Vous êtes née le 28 février 1926, c'est-à-dire juste un mois avant la naissance de ma mère. Vous aviez donc le même âge. J'ai vu de ma mère des photos où elle avait quinze ans, elle aussi portait comme vous des socquettes blanches. Vous auriez pu être amies dans la tourmente qui vous liait mais qui allait vous entraîner vers des chemins différents.

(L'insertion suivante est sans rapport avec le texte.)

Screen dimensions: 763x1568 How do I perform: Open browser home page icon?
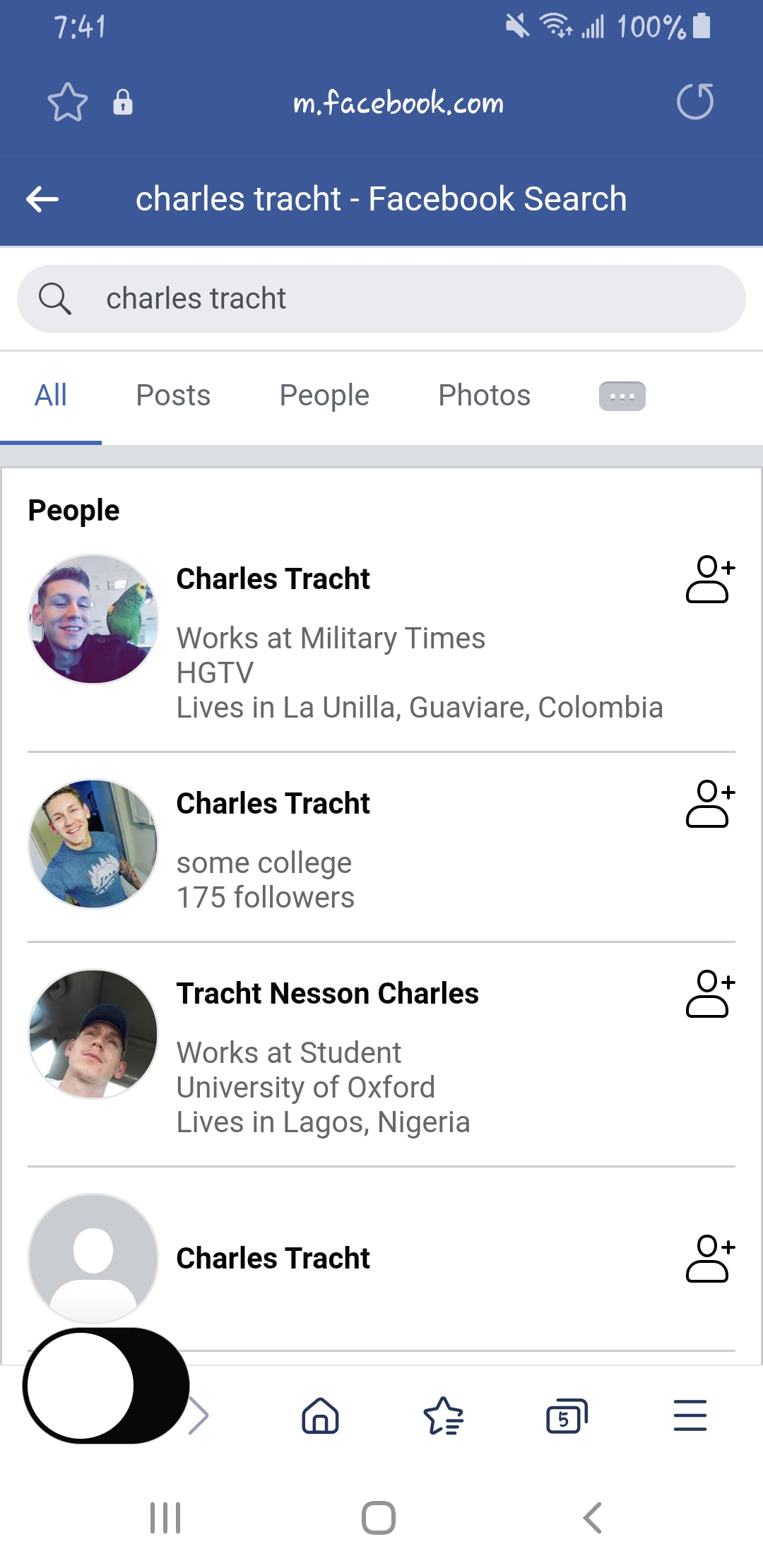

Chère Dora Bruder, vous ne connaîtrez jamais l'étreinte sensuelle d'un amant, ni celle d'un mari. J'imagine les enfants que vous auriez eus, les petits enfants. J'imagine la grand-mère idéale que vous auriez été, racontant à vos petits-enfants vos fugues dans les quartiers de Paris maillés par les Allemands, la Gestapo et la police française.
Vous ne serez jamais cette grand-mère, cette mère, cette amante... Vous aurez seize ans à jamais...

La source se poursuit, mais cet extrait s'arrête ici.